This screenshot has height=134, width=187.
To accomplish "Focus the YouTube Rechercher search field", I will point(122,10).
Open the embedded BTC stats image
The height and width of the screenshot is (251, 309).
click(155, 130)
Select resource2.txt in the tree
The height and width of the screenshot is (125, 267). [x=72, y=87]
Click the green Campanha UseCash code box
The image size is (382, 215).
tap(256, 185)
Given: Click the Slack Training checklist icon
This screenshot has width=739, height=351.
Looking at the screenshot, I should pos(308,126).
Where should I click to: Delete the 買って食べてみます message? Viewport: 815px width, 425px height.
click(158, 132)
---
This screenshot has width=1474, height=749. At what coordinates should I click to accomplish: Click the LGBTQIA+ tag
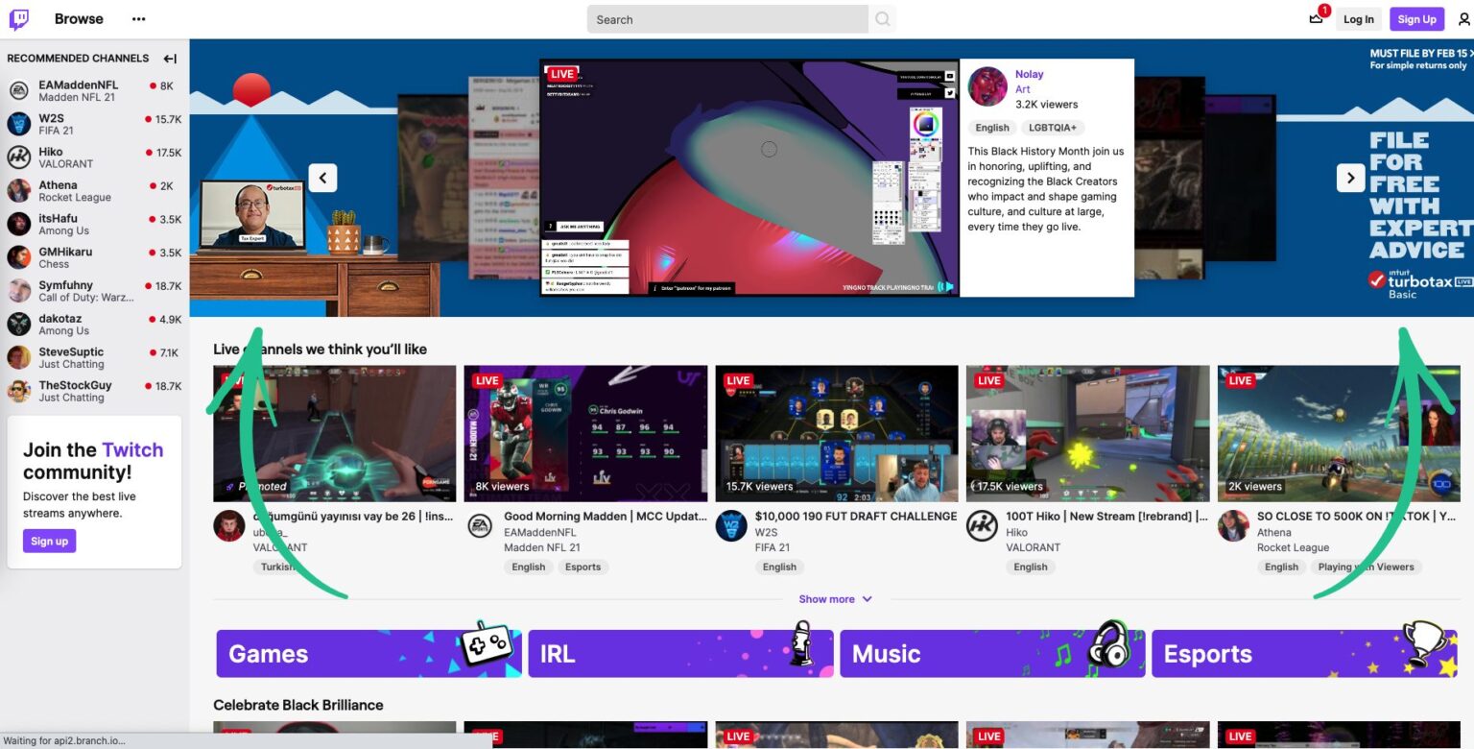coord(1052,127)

**What to do:** Once you reach the line with "This screenshot has height=134, width=187." in the data above, copy it and every line after it exactly, up to and including the line with "Click the green Campanha UseCash code box".

**Solution to the exercise:**
This screenshot has height=134, width=187.
To accomplish "Focus the YouTube Rechercher search field", I will point(122,10).
Open the embedded BTC stats image
The height and width of the screenshot is (251, 309).
click(155, 130)
Select resource2.txt in the tree
The height and width of the screenshot is (125, 267). [x=72, y=87]
Click the green Campanha UseCash code box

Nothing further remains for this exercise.